Sometimes you may find your lawn is not performing very well or not responding to fertiliser and this could be to do with the soils pH.
Now pH is a measure of acidity and alkalinity and most lawns like to be in the 6 to 7.5 range for optimum performance. A pH in the right range of 6 to 7.5 is a bit like a plant with its mouth wide open, no food will go to waste here and it will all be eaten by the plant.
Adjusting the pH is easier on loamy and sandy soils than on heavy clays. If your soil is a sandy loam and you need to raise the soil pH by one unit add the equivalent of 150g of liming material per square metre. An adult handful is about 100g.
Heavy clay soils will require at least 250g to raise the pH by one unit. A super fine grade of lime works quickest and generally costs around $8 a bag.
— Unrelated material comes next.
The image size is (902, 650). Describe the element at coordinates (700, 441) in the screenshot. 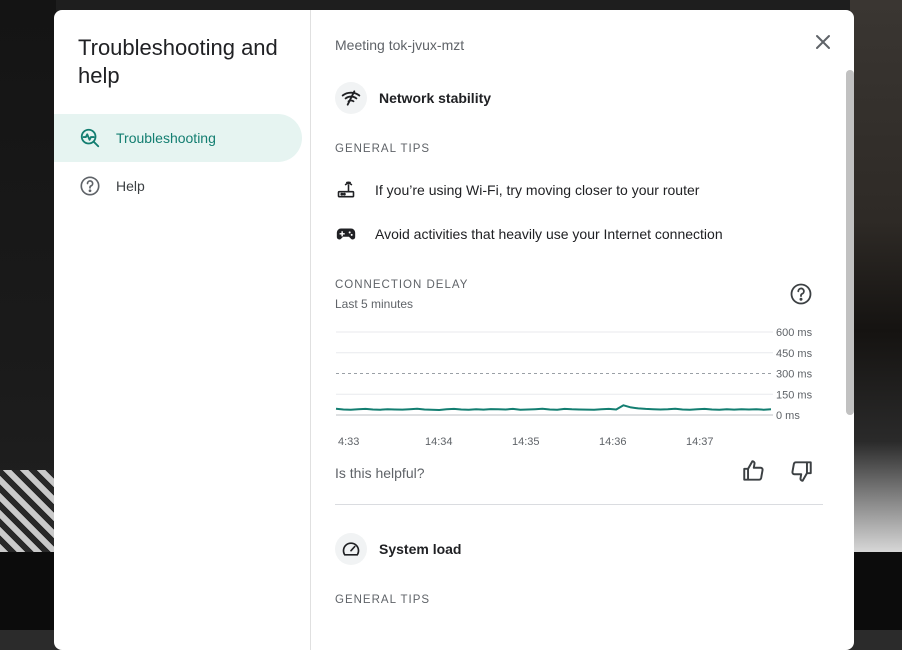

I see `chart-x-tick-label: 14:37` at that location.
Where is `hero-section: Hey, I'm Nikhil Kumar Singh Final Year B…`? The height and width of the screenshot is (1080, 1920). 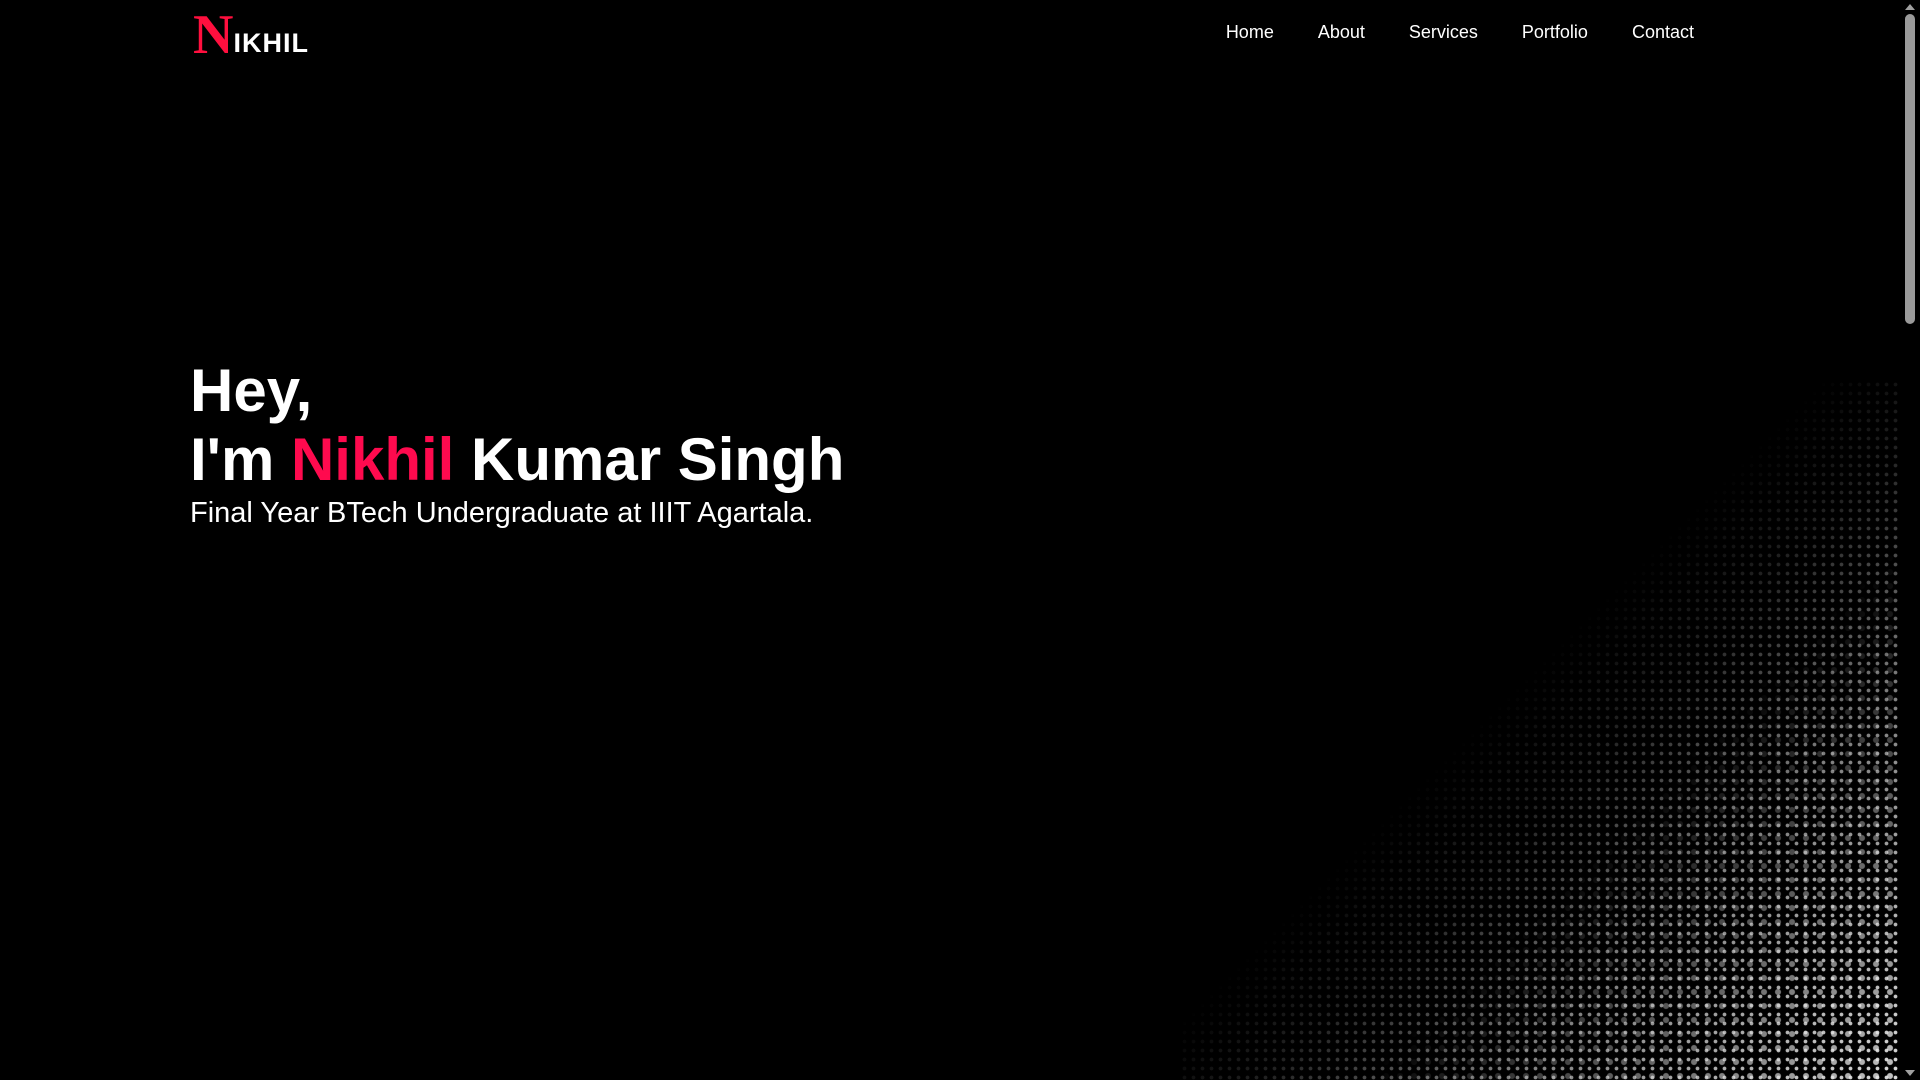 hero-section: Hey, I'm Nikhil Kumar Singh Final Year B… is located at coordinates (517, 443).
For an established lawn, which may be lacking magnesium, mix 50/50 lime and dolomite as the liming material to get the right balance of calcium and magnesium. Dolomite is only available in one grade and costs around $8 a bag.
After applying lime or dolomite make sure you water them well so that it moves into the soil. Testing the soil’s pH may seem like some mad scientific operation but it couldn’t be simpler with one of the soil pH test kits. All you have to do is follow the instructions and it even tells you how to make the changes.